### REQUIREMENT
The answer must reproduce exactly the lines from the one with "You are a computer-use" through the end of the material, and it must contain no pictures.

### PROVIDED RECORDS
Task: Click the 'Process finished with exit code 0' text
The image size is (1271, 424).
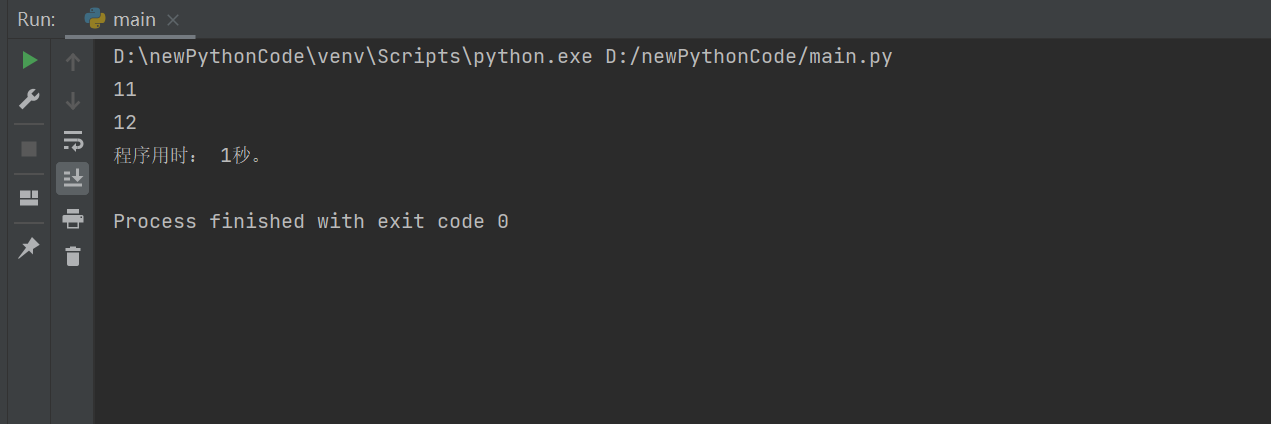Action: click(x=310, y=221)
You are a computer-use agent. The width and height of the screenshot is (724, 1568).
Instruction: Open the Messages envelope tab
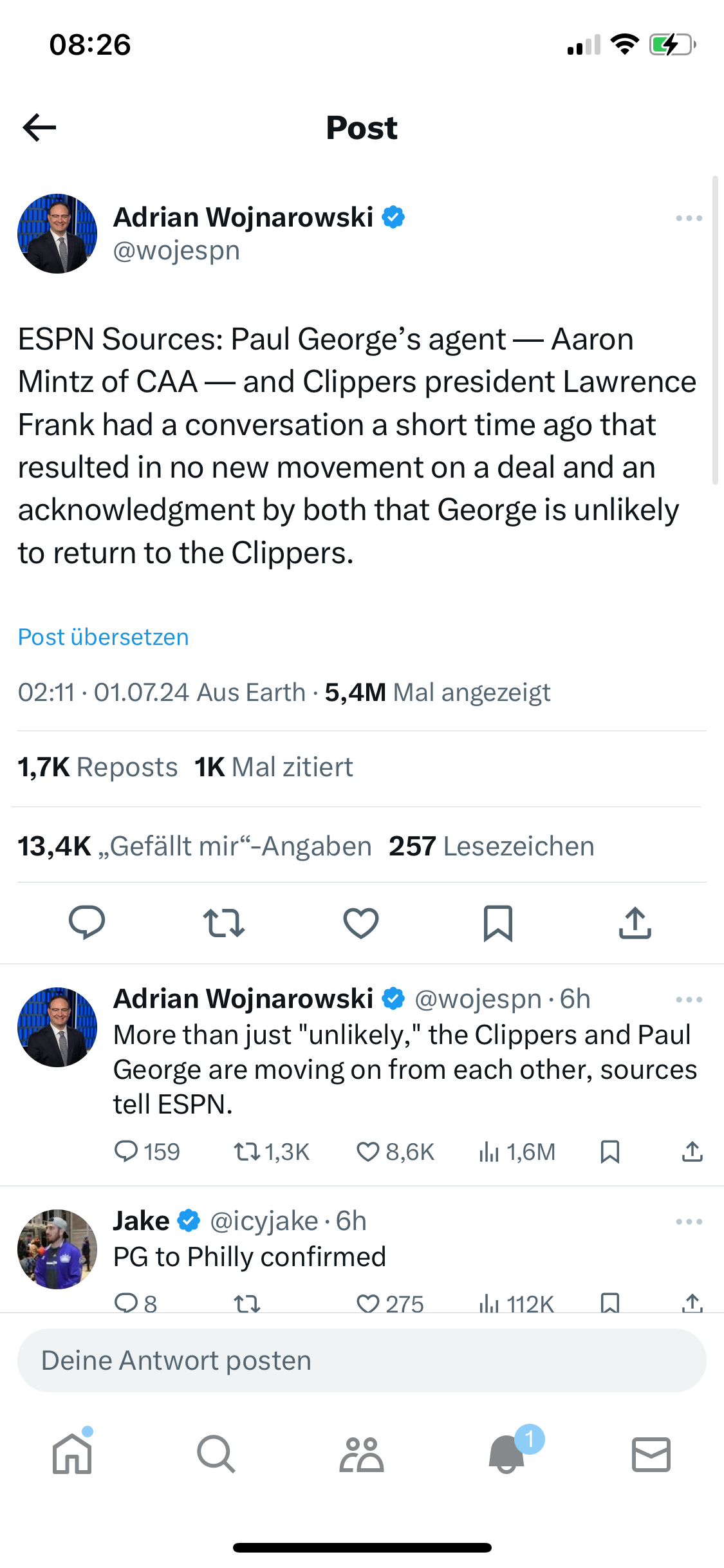click(651, 1454)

### ANSWER AREA
You are a computer-use agent. The width and height of the screenshot is (724, 1568).
Instruction: Open the Messages envelope tab
click(651, 1454)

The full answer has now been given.